President Barack Obama's new infrastructure plan calls for spending $40 billion on "urgent upgrades." But a new Reason Foundation report examining 20 years of state highway data finds the condition of America's state-controlled roads has improved in seven key areas including deficient bridges and pavement condition.
All 50 states lowered their highway fatality rates from 1989 to 2008 and 40 states reduced their deficient bridges during that time. Nationwide, the number of deficient bridges in the country fell from 37.8 percent of all bridges in 1989 to 23.7 percent in 2008.
The Reason Foundation study tracks spending per mile on state-owned roads and measures road performance in seven categories: miles of urban Interstate highways in poor pavement condition, miles of rural Interstates in poor condition, congestion on urban Interstates, deficient bridges, highway fatalities, rural primary roads in poor condition and the number of rural primary roads flagged as too narrow.
In the 20 years examined, 11 states (North Dakota, Virginia, Missouri, Nebraska, Maine, Montana, Tennessee, Kansas, Wisconsin, Colorado, and Florida) made progress in all seven categories and 37 states improved in at least five of the seven metrics.

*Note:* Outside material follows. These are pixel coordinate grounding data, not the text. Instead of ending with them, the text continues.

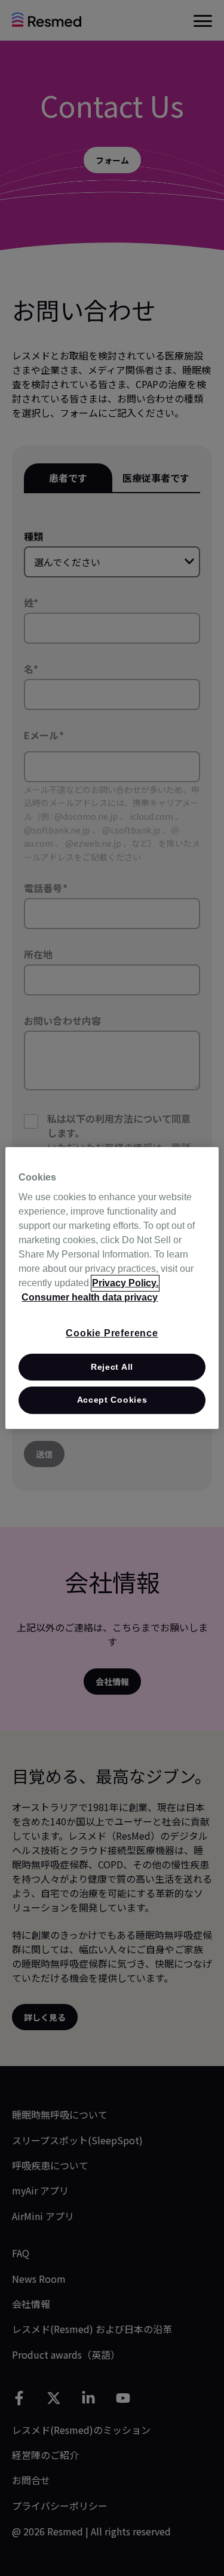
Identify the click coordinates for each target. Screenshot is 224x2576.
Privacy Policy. (125, 1283)
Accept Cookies (112, 1399)
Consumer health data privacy (90, 1297)
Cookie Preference (112, 1333)
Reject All (112, 1367)
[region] (111, 1288)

California was the only state that failed to improve in at least three areas, making strides only in deficient bridges and fatalities. Five states - New York, Hawaii, Utah, Vermont and Mississippi - progressed in just three categories.
The Reason Foundation study finds the amount of state-controlled road mileage increased by just .6 percent from 1989 to 2008. However, spending per mile on state-administered roads grew by 60 percent, adjusted for inflation, during that time. Texas and Florida led the growth in spending, with Texas increasing its per mile spending by 174.5 percent and Florida raising its spending by 149.6 percent, adjusted for inflation.
The percentage of urban Interstates with poor pavement condition dropped slightly from 6.6 percent in 1989 to 5.4 percent in 2008. Two states, Nevada and Missouri made remarkable turnarounds. In 1989, nearly half of their urban Interstates were in poor condition, but by 2008 less than 2 percent were in poor condition.
The percentage of rural Interstates rated in poor condition was reduced by over two-thirds, from 6.60 percent in 1989 to 1.93 percent in 2008. However, almost all of the improvements came before 1999 and two states reported rural conditions worsening by more than five percentage points: New York and California.
"There are still plenty of problems to fix, but our roads and bridges aren't crumbling," said David Hartgen, lead author of the Reason Foundation report and emeritus professor of transportation at the University of North Carolina at Charlotte. "The overall condition of the state-controlled road system is getting better and you can actually make the case that it has never been in better shape. The key going forward is to target spending where it will do the most good."
The report compiles data from a variety of sources, primarily from information the states themselves reported to the federal government from 1989 through 2008. The full report is here and state-by-state summaries are here. Complete data for the year 2009 will soon be available.
Spending on State-Controlled Highways
Spending on state-controlled highways increased 177 percent from $52,000 per mile in 1989 to $145,000 per mile in 2008 (in nominal dollars). Adjusted for inflation, spending per mile on state-controlled Interstates grew by 60 percent.